Awal Mula Kesejahteraan Hewan
Setiap 15 Oktober, warga dunia memperingati hari hak asasi hewan. Peringatan ini merupakan langkah maju dalam memperjuangkan nasib hewan.
Aspirasionline.com — Istilah hak asasi hewan mulai populer sejak 1965 hingga awal 1970-an. Istilah ini dipopulerkan oleh Richard Ryder, Brigid Brophy, Ruth Harrison, dan Robert Garner.
Menurut Ryder, pembelaan terhadap hewan mulai muncul sejak 1635 saat di Eropa muncul gerakan membela domba-domba ternak yang bulunya dieksploitasi untuk dijadikan kain wol dan kuda yang buntutnya dipotong untuk bahan tekstil.
Sejak saat itulah, hingga akhir abad ke-19, wacana hak asasi terhadap hewan terus menjadi perbincangan oleh para filsuf, mulai dari Rene Descartes, John Locke, Immanuel Kant, Jean-Jacques Rousseau, dan Jeremy Bentha. Perdebatan itu berujung pada persamaan pendapat bahwa perlakuan terhadap hewan membutuhkan perhatian khusus dan perlakuan kejam kepada hewan sudah tidak sesuai lagi.
Pada 1965, Komisi Bramble di Inggris menjabarkan lima prinsip kebebasan satwa, yaitu bebas dari rasa haus dan lapar, bebas dari rasa tidak nyaman, bebas untuk berekspresi sesuai tingkah laku alami hewan, bebas dari rasa takut dan tertekan, bebas dari rasa sakit atau dilukai.
Kemudian pada 1970, Ryder memperkenalkan istilah speciesism atau spesiesisme. Menurut Oxford English Dictionary, speciesism adalah asumsi akan superioritas manusia yang mengarahkan pada eksploitasi hewan.
Istilah spesiesisme juga dipopulerkan oleh Profesor Bioethika Universitas Princeton Peter Singer, dalam bukunya Animal Liberation. Menurutnya, spesiesisme harus dihindari karena hewan juga merasakan rasa sakit yang sama seperti manusia. Untuk menghindarinya, manusia harus berpikir bahwa makhluk yang mirip dengannya secara relevan juga memiliki hak yang sama untuk hidup.
Hak Asasi Hewan
Dalam wawancara dengan The New York Times, Peter Singer mengatakan bahwa apabila spesiesisme dibandingkan dengan rasisme dulu maka saat ini kita berada di masa ketika perdagangan budak masih legal, meskipun ada suara yang menentangnya.
Kondisi kesejahteraan hewan di Indonesia juga tak jauh berbeda. Menurut Novi, kesejahteraan hewan di Indonesia berada di peringkat terakhir, yaitu Animal Protection. “Itupun masih ribut,” kata Novi.
Menurut Benfica, hak asasi terhadap hewan di Indonesia sendiri masih tabu.
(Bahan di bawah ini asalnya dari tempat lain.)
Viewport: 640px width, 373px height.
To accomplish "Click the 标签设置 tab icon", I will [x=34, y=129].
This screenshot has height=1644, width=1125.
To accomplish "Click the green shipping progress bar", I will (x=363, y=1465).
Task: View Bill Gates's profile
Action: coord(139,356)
Namun, upaya perlindungan pada hewan agar tidak mengeksploitasinya secara berlebihan sudah ada sejak zaman kolonial Belanda.
Pada masa itu, kuda lah yang paling sering dieksploitasi karena dijadikan sebagai alat transportasi utama, terutama untuk kebutuhan pembangunan infrastruktur yang sedang gencar-gencarnya dilakukan oleh kolonial.
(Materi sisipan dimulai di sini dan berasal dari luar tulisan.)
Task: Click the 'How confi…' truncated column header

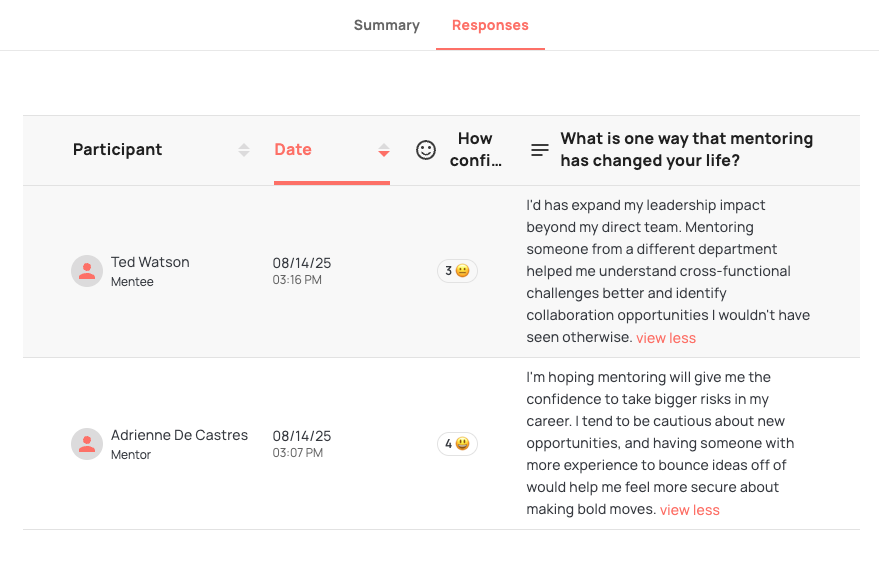Action: [474, 150]
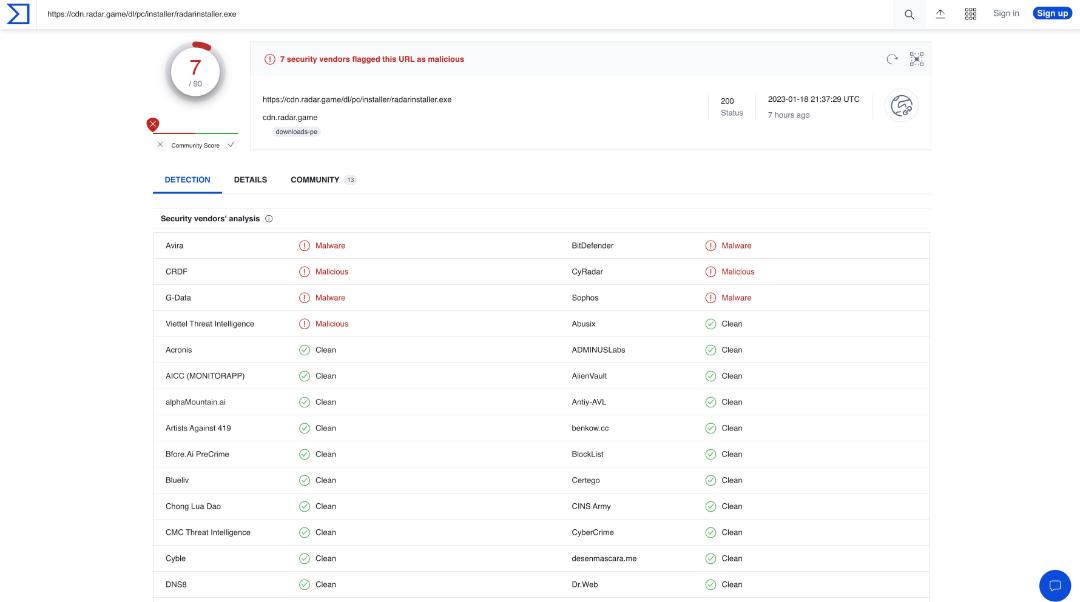Open the search magnifier icon

(x=909, y=14)
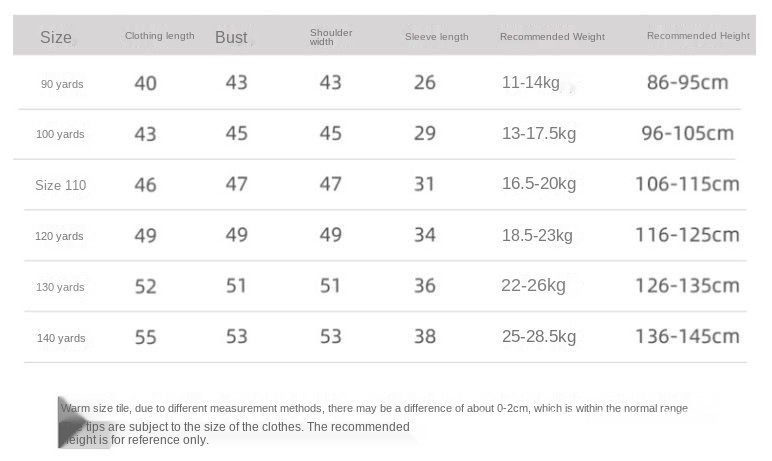Select the Recommended Weight header

point(552,37)
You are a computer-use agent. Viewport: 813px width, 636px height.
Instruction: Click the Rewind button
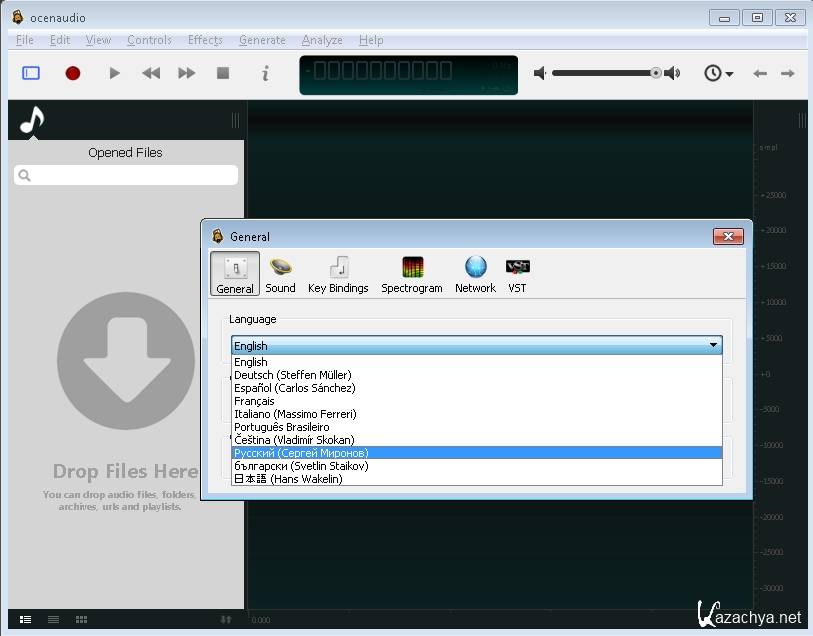(x=151, y=73)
Insiden eksploitasi yang berlebihan ini pada akhirnya melahirkan sebuah peraturan yang tertuang dalam Pasal 302 Kitab Undang-Undang Hukum Pidana (KUHP) tentang Perlindungan Hewan.
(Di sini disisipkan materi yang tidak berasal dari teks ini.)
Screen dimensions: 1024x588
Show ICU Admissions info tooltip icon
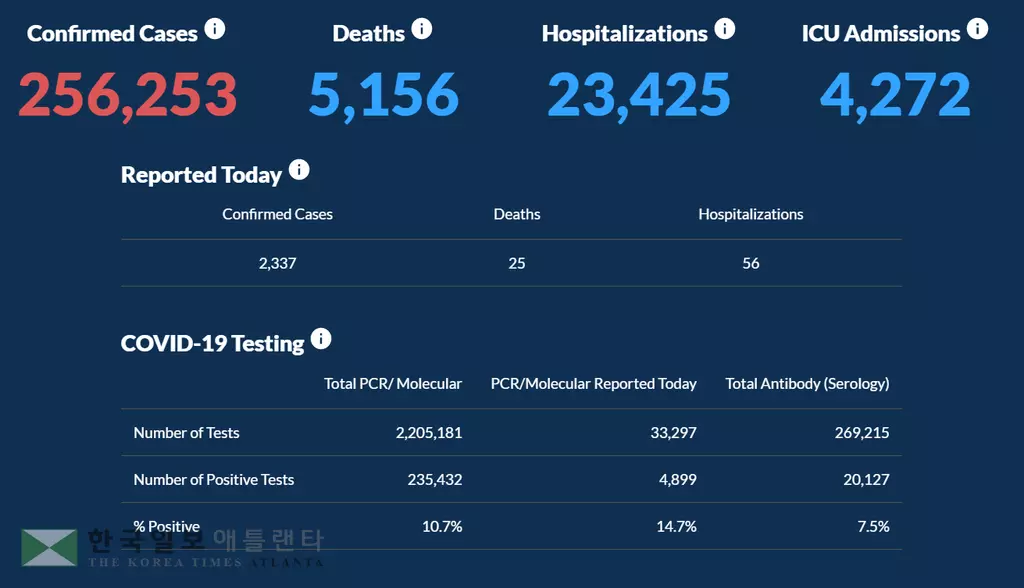tap(977, 29)
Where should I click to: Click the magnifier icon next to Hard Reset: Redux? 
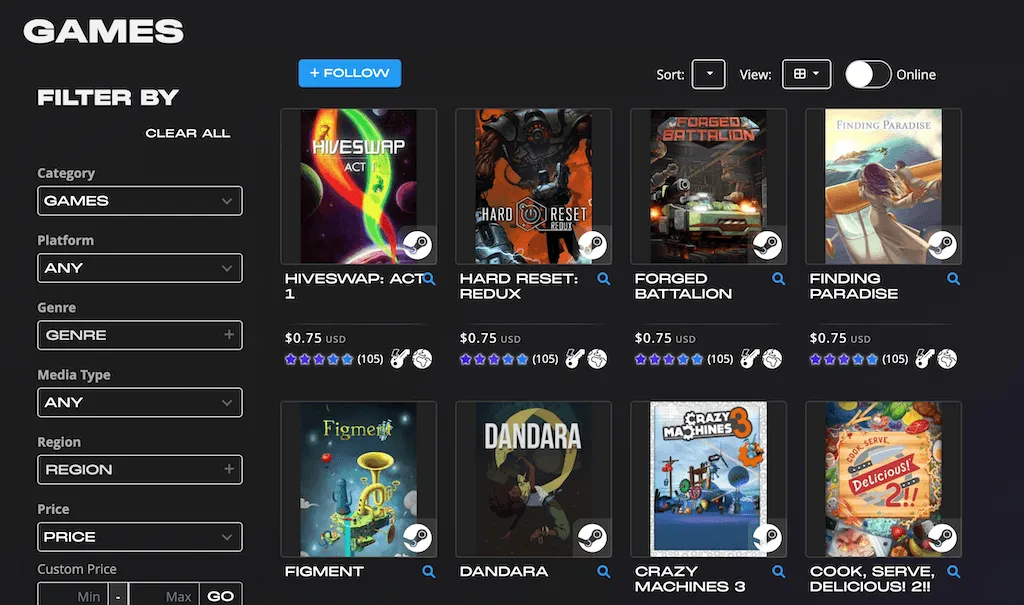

Senada dengan Benfica, Irma Hermawati mengatakan bahwa hak asasi hewan lebih sering didengungkan di luar negeri, terutama di negara-negara maju seperti Inggris dan Australia.
“Di Indonesia, perlindungan hewan masih kurang mendapat perhatian,” katanya kepada ASPIRASI saat diwawancarai pada Senin (4/6) lalu.
Irma merupakan salah satu anggota Wildlife Conservation Society (WCS) yang berfokus pada perlindungan satwa liar. Masih maraknya kasus kekerasan yang mengesampingkan hak asasi hewan dan eksistensi hukum yang belum masif menjadi landasan pendapatnya tersebut.
“Di luar negeri, hak asasi hewan berarti menyangkut hak kebebasan hewan, bebas kawin, hak berekspresi, dan bebas berperilaku sesuai perilaku habitat aslinya. Jadi seharusnya tidak ada tuh mereka dikandang. Mereka bebas hidup sesuai habitatnya,” kata Irma[.]